I expect more and more sites to break in more and more horrible ways
over time. You already see this; there are lots of sites that don't
work all that well in IE6.

You can add to this mix that the IT world is very driven by a top-down
approach. Your average computer illiterate knows at least 1 person in
their circle of friends that is computer literate. That person is
going to ram a modern browser down the throat of their illiterate
friends the moment they start calling with 'this site doesn't work on
my machine, I don't know what to do!' - even if the problem isn't
actually the browser, just because their computer literate friend
doesn't use IE6, and IE6 is _EXTREMELY_ in accessible. Only the webdev
diehards have taken the trouble of jumping through the enormous hoops
to have IE6 runnable on their machine (e.g. involving virtualbox and
an XP image). Debugging friends is extremely aggravating, and the
first thing you want to do is eliminate variables and make sure you
have a simile of
their environment.

Thus, the browser preferences of the top X% of the IT world is the
only relevant factor of browser life. How big X is is debatable, but
unlikely to be all that relevant; IE hate is spread far and wide,
undoubtedly bigger than X if not now then soon.

There are a few people in the supposed top X% class that still stick
to IE6. Primarily this is the crowd that's being echoed here; the
users don't give a toss, IE6 has already been vetted, I know how to
support it, so screw it.

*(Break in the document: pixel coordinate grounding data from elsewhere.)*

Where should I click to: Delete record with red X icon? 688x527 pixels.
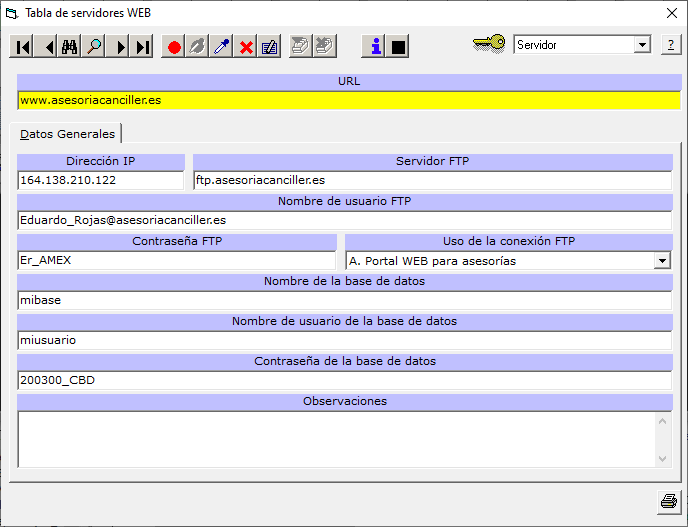246,47
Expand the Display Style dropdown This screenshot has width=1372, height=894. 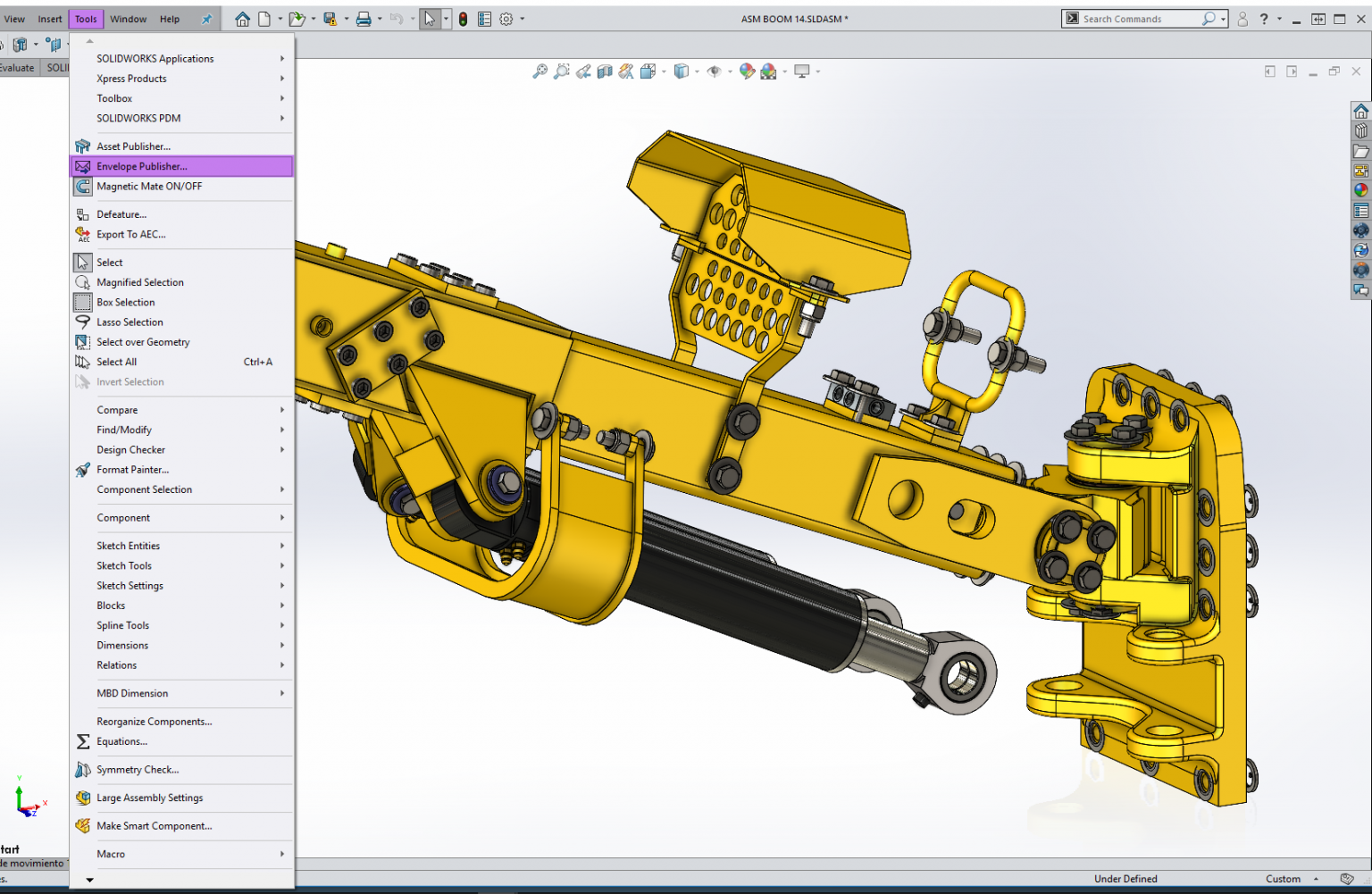[x=697, y=71]
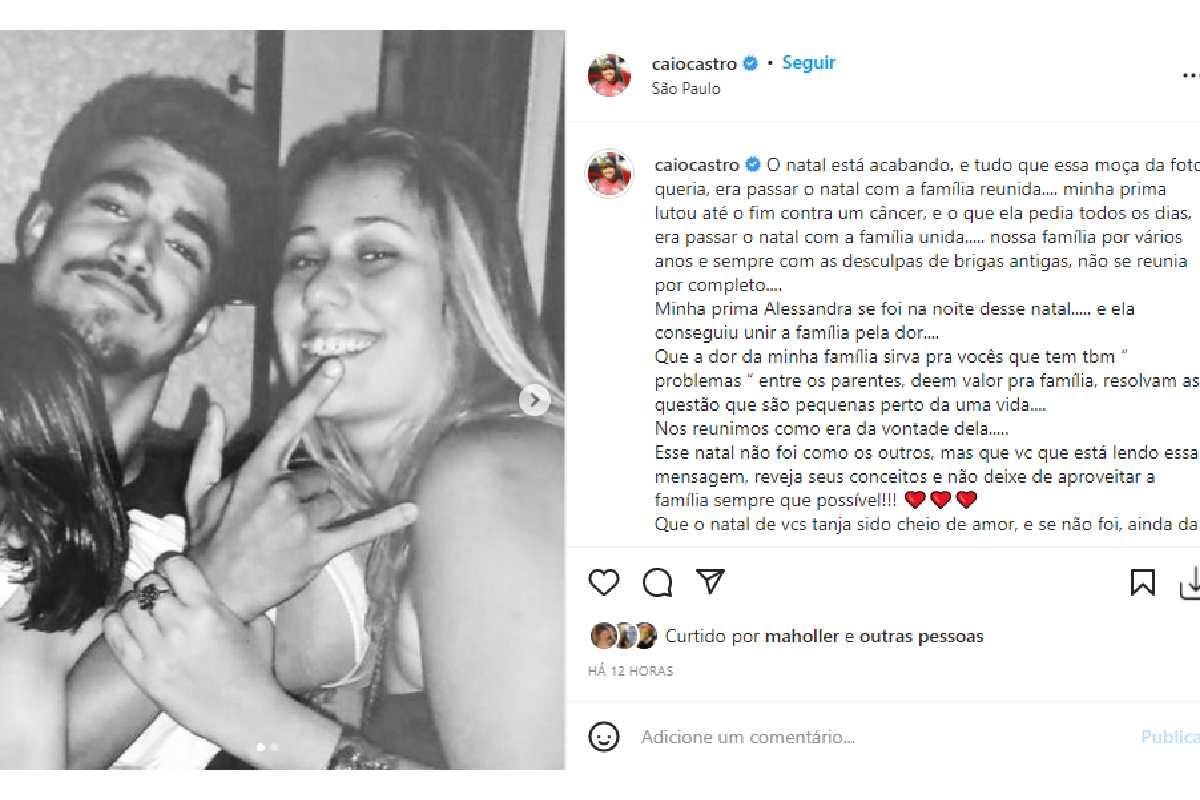Open the more options three-dot menu

click(1191, 75)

I don't see how this is going to last. Even
if they are idiots who don't know how to use a browser properly and
thus stick themselves to IE6 as well (if they don't, change is
inevitable), the complaints of users that certain sites aren't working
very well inexorably push IE6 even out, there.


Personal advice: Do NOT jump through too many hoops supporting IE6.
Just tell IE6 users to upgrade. Especially when you start work on a
new project; by the time you go live, saying that will be quite
acceptable, even in the most die hard enterprisey environment.

On Dec 29, 3:20 am, Jack <[email protected]> wrote:
> Amen to that. IE6 is just evil. Horrible evil.
>
> On Dec 28, 1:23 pm, Joe Sondow <[email protected]> wrote:
>
>
>
> > Try the Antarctica data for the StatCounter graph. Of the antarctic
> > researchers who use statcounter-measured sites, about 7 use Firefox, 2
> > use IE, and 1 uses Opera. Because there are 10 people in the sample :P
>
> > But seriously, I celebrate the decline of IE 6 more than the rise of
> > any winner in the overall browser battle. The main reason browser
> > usage interests me is that I look forward to the day when my pages
> > behave similarly in all my users' browsers without the need to find
> > and test solutions for each browser. That happy day has not yet
> > arrived, but it looks like a future possibility.